Spesso si menziona un problema di risorse. Quali sono le priorità?
Considerando i vari momenti della prevenzione primaria e secondaria, della diagnosi, della cura e della riabilitazione, la priorità dovrebbe essere all’inizio alla fine del continuo, pur sapendo che è proprio laddove gli investimenti sono minori. L’industria biomedica ha interessi più diagnostico-terapeutici, quindi non potendo fare affidamento su di essa, dovrebbe intervenire il pubblico. Pensiamo al reinserimento nel mondo sociale dei quasi 4 milioni di cittadini italiani che sono vivi dopo una diagnosi di cancro a 5 anni e solo un quarto di questi sono guariti; inoltre, il 75% ancora interagisce con il sistema sanitario.
Come fare allora?
Identificare le priorità e lì alloccare risorse è l’unico modo se vogliamo un sistema sanitario e un apparato di ricerca che migliori la qualità della cura e, quindi, la salute dei cittadini europei attraverso la produzione e il trasferimento delle conoscenze. Non possiamo chiederlo all’industria farmaceutica, il cui obiettivo è fare profitti, pur eticamente. L’obiettivo della parte pubblica non è fare profitto. Visti gli obiettivi diversi delle due parti, pubblica e privata, la strada non è certo quella di limitare la ricerca profit ma aumentare le risorse per la ricerca non profit. Ad esempio, se facciamo una valutazione dei bisogni o delle lacune di conoscenza, lì dovremmo investire, proprio dove c’è una falla o un bisogno principale e quindi, ad esempio, fare confronti studi di conforto. Tale ricerca non profit di tipo collaborativo può essere condotta a livello nazionale e internazionale.

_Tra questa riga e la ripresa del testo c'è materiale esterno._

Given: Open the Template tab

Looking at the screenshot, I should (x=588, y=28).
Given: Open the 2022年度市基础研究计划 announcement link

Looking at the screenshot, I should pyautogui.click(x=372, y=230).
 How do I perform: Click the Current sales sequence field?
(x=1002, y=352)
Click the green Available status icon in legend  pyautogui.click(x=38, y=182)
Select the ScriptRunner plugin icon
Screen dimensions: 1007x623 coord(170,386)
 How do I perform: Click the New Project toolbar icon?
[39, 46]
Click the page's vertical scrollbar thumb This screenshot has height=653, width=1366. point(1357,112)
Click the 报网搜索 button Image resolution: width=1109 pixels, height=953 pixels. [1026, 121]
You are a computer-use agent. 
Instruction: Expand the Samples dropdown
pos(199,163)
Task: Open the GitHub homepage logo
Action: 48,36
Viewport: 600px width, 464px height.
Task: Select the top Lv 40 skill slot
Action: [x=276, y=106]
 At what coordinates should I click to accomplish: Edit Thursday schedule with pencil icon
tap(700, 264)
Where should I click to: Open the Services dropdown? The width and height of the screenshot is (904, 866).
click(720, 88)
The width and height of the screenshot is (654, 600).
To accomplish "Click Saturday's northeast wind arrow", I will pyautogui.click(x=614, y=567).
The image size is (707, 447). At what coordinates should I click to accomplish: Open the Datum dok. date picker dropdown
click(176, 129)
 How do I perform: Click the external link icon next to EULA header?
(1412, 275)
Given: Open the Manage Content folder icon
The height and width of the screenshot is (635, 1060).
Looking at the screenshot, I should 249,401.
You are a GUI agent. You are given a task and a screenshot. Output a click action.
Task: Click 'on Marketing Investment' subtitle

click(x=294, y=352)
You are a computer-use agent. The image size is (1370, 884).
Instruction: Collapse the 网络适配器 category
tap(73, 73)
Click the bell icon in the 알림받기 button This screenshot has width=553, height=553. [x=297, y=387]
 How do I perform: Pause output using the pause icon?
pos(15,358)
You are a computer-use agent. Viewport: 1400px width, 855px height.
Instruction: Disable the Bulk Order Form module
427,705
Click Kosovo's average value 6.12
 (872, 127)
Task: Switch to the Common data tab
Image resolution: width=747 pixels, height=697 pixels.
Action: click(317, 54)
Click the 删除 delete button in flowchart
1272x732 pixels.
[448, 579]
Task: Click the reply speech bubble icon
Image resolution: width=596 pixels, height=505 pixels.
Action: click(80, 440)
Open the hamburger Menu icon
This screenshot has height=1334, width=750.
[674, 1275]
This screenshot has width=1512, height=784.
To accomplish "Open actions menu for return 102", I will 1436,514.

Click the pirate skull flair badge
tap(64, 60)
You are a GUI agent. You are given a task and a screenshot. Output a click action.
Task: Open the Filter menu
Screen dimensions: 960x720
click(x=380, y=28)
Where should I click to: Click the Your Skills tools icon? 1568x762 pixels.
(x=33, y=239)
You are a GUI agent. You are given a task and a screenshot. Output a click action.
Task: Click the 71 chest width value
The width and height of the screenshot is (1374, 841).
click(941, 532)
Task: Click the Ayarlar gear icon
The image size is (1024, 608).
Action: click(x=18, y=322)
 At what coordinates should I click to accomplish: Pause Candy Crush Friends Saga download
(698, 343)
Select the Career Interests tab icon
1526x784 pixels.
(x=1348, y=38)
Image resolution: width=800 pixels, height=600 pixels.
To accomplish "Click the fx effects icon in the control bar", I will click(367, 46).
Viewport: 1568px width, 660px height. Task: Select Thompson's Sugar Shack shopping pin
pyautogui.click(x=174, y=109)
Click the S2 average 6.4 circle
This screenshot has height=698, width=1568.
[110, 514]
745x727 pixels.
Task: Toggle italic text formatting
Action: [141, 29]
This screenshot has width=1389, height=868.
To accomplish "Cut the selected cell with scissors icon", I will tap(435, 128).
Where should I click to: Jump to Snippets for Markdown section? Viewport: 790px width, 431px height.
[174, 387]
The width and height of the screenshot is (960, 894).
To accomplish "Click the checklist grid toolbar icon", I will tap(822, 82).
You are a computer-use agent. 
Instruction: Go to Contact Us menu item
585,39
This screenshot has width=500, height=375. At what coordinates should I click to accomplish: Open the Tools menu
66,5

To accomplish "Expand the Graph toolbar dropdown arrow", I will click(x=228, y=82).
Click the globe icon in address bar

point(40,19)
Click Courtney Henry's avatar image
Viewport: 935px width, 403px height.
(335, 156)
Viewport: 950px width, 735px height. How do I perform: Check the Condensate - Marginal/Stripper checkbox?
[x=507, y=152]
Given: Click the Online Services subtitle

Abbiamo comunque un grosso problema, tra liste d’attesa e bisogni di salute crescenti e non soddisfatti. Cosa significa?
Il nostro sistema sanitario pubblico di tipo universalistico copre le spese della salute per il 70-75%, mentre per il 20-25% è coperto dai cittadini, con le spese cosiddette out of pocket. Le mappe della capacità di spesa dei paesi (sotto) mostrano l’esistenza di grandi differenze anche all’interno dei paesi. Ciò significa che se il sistema universalistico così come è implementato oggi, con diverse qualità nelle diverse Regioni, non è in grado di offrire con fondi pubblici un certo servizio, allora il paziente cittadino deve coprirlo personalmente ma, se non ha le risorse economiche, le sue esigenze di salute non sono coperte.